A member of the Seymour family headed by the Duke of Somerset, Seymour was born in Dublin, Ireland, the eldest son of Francis Seymour, 5th Marquess of Hertford, by his wife Lady Emily Murray, daughter of David Murray, 3rd Earl of Mansfield. He was the grandson of Sir George Seymour and great-grandson of Lord Hugh Seymour and the nephew of George Seymour and Lady Laura Seymour. He became known by the courtesy title Earl of Yarmouth when his father succeeded to the marquessate of Hertford in 1870.

==Military career==
Seymour served in the Grenadier Guards, achieving the rank of captain. He was also Honorary Colonel of the Warwickshire Yeomanry and was awarded the Territorial Decoration. He was appointed an aide-de-camp to King Edward VII in the 1902 Coronation Honours list on 26 June 1902, with the regular rank of colonel. He served as such until the King's death in 1910, and was re-appointed ADC to King George V from 1910 until his own death in 1912. In June 1906 he was made a Companion of the Order of the Bath (CB) in the 1906 Birthday Honours.

==Political career==
Seymour was returned to parliament as one of two representatives for Antrim in 1869. At the 1874 general election he was returned for South Warwickshire, a seat he held until 1880. In 1879 he was sworn of the Privy Council and appointed Comptroller of the Household under Lord Beaconsfield, a post he retained until the government fell the following year. In 1884 he succeeded his father in the marquessate and entered the House of Lords.

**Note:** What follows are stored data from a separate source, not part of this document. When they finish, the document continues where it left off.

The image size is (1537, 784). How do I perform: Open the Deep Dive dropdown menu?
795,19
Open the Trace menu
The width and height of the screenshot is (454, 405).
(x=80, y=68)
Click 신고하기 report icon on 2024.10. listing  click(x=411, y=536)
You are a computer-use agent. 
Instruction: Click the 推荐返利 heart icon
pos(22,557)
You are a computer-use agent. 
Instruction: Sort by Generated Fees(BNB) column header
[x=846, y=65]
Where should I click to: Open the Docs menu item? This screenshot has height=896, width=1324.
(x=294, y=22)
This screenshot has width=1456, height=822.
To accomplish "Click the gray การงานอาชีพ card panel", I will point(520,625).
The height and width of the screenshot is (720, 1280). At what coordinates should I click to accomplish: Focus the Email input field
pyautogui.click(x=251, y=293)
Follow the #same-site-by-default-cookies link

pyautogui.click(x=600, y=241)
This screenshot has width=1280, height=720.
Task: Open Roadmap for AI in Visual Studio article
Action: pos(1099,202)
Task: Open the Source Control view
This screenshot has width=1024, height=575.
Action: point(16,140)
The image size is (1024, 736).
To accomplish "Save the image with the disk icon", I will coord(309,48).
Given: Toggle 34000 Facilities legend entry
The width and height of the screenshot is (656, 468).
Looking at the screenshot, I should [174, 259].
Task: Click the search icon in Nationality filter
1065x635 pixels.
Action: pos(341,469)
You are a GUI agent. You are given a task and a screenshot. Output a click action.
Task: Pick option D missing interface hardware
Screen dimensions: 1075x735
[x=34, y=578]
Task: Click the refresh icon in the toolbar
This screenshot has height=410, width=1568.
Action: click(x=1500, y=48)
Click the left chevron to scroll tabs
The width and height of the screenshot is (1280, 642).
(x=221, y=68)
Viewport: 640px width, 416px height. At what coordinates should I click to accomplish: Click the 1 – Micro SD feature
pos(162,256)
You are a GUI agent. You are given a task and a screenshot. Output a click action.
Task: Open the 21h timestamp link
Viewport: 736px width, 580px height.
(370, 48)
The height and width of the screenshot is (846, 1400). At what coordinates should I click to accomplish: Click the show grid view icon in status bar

In 1905 Lord Hertford was appointed Lord-Lieutenant of Warwickshire, which he remained until his death. He was also a Justice of the Peace for County Antrim. In 1906 he was appointed a Companion of the Order of the Bath (CB).

==Family==
Lord Hertford married the Honourable Mary Hood, daughter of Alexander Hood, 1st Viscount Bridport, on 16 April 1868. They had eight children:

- Lady Margaret Alice Seymour (1869-1901), married shipowner James Hainsworth Ismay and had issue
- George Francis Alexander Seymour, 7th Marquess of Hertford (1871-1940)
- Lady Emily Mary Seymour (1873-1948), married Reverend Reginald Walker and had issue
- Lady Victoria Frederica Wilhelmina Georgina Seymour (1874-1960), married Charles Trafford and had issue
- Lady Jane Edith Seymour (1877-?), married Major Hugh Carleton
- Brigadier-General Lord Henry Charles Seymour (1878-1939), married Lady Helen Grosvenor, a daughter of the 1st Duke of Westminster and had issue, including Hugh Seymour, 8th Marquess of Hertford, and Lady Margaret Hay
- Lord Edward Beauchamp Seymour (1879-1917), married Elfrida de Trafford
- Commander Lord George Frederick Seymour (1881-1940), married Norah Skipworth and had issue

The Marchioness of Hertford died in April 1909, aged 62, while on a voyage to Palestine. Lord Hertford died at Ragley Hall, Warwickshire, in March 1912, aged 68. He was succeeded in the marquessate by his eldest son, George.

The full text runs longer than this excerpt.